**Testo fornito**
(su pensalibero.it del 17 gennaio 2016)
Sul fronte degli
avvenimenti internazionali siamo a buona ragione distratti da quanto avviene
nel quadrante mediorientale, non solo perché è quello a noi più vicino, ma
anche perché ha i maggiori riflessi sulle vicende di casa nostra – parliamo di
Europa - sulla nostra politica, sui nostri comportamenti civili e sociali,
sulle scelte che dovremo fare e gli atteggiamenti che dovremo adottare di
fronte ai problemi che i conflitti di quell’area riversano sulla nostra realtà.
Senza contare le possibili ipotesi di intervento diretto o indiretto proprio
nella zona, perché ai medesimi conflitti sia dato un esito nel quale prevalga
la ragione, oltre gli estremismi e le ideologie di sangue. Né possiamo
illuderci che ci possa essere un esito favorevole, scontato e in tempi brevi,
considerando le linee di divisione di quell’area, che sono allo stesso tempo di
carattere religioso, territoriale, di potenza militare ed economica; sorprende
che manchi all’apparenza un conflitto sociale, ma all’interno del conflitto
religioso ci sono probabilmente, ben celate, anche le ragioni di quello.
A conferma di ciò, per
quanto riguarda l’Italia, un recente sondaggio dell’Ispi ha rivelato che la crisi
economica, che pur rimane la principale fonte di preoccupazione per i nostri cittadini,
cede però molti argomenti ai timori derivanti dal terrorismo islamico ed ai problemi
relativi all’immigrazione, il che appunto ribadisce questa rotazione dell’arco
dell’interesse. Il medesimo sondaggio rivela anche una più marcata
considerazione verso Putin piuttosto che verso Obama, come personaggio
maggiormente influente nella politica internazionale. Chiara derivazione
dall’atteggiamento attivo del primo sul fronte siriano - poco importa in quale
direzione - rispetto ad una timidezza del secondo, che è percepita quasi come
un disinteresse. Vedremo, in altra occasione, che non è del tutto così.

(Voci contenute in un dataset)
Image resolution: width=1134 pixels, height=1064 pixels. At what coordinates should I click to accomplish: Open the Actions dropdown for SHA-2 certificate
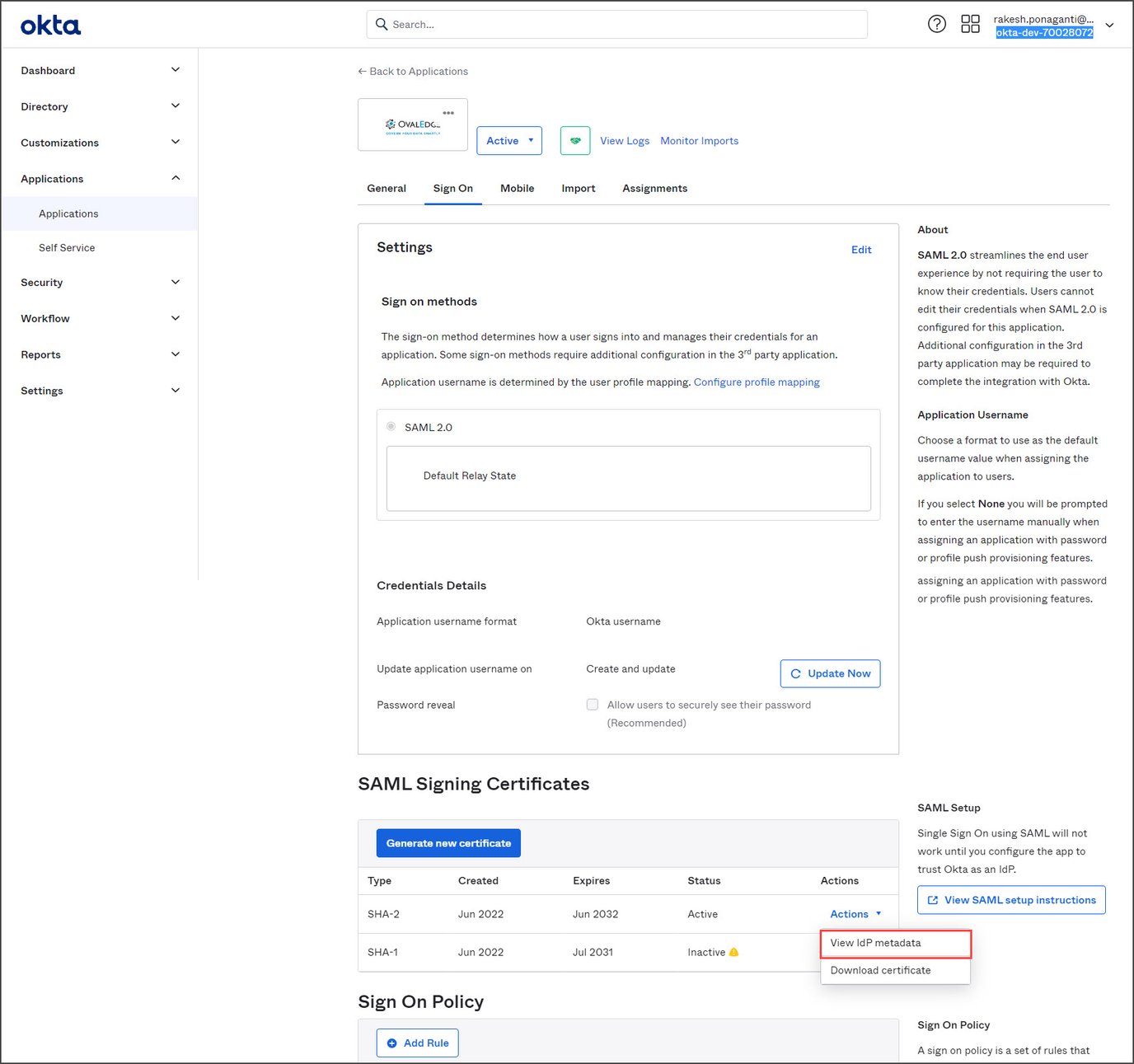coord(855,914)
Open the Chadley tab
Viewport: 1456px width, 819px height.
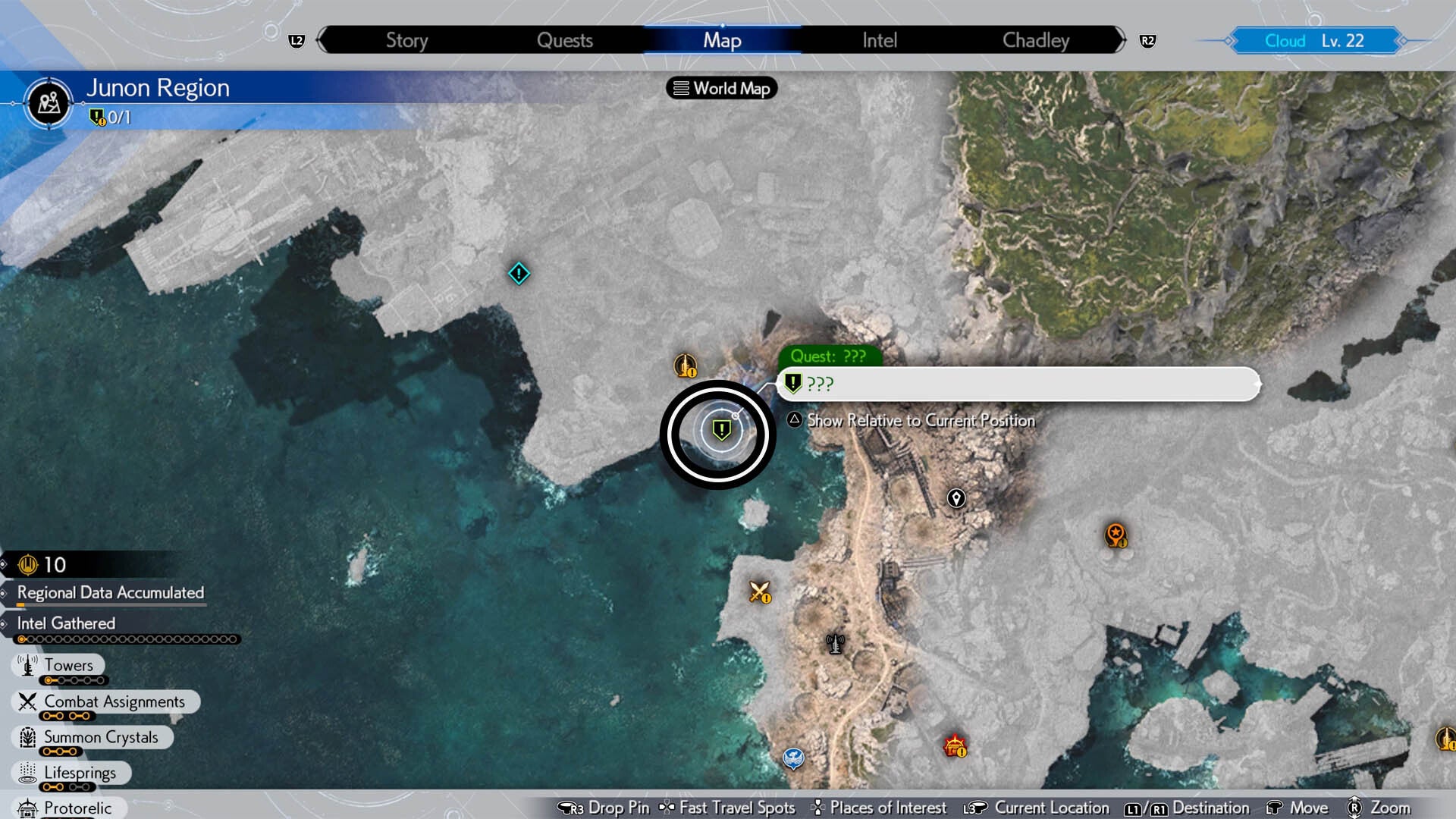click(1035, 40)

**Cosa farai**
1. Nel testo fornito, chi ha condotto il recente sondaggio sulle preoccupazioni degli italiani?
2. Riporta alla lettera il passo del testo fornito che comincia con "Senza contare le" e prosegue fino a "ragioni di quello.".

**Risposte ai compiti**
1. L'Ispi.

2.
Senza contare le possibili ipotesi di intervento diretto o indiretto proprio
nella zona, perché ai medesimi conflitti sia dato un esito nel quale prevalga
la ragione, oltre gli estremismi e le ideologie di sangue. Né possiamo
illuderci che ci possa essere un esito favorevole, scontato e in tempi brevi,
considerando le linee di divisione di quell’area, che sono allo stesso tempo di
carattere religioso, territoriale, di potenza militare ed economica; sorprende
che manchi all’apparenza un conflitto sociale, ma all’interno del conflitto
religioso ci sono probabilmente, ben celate, anche le ragioni di quello.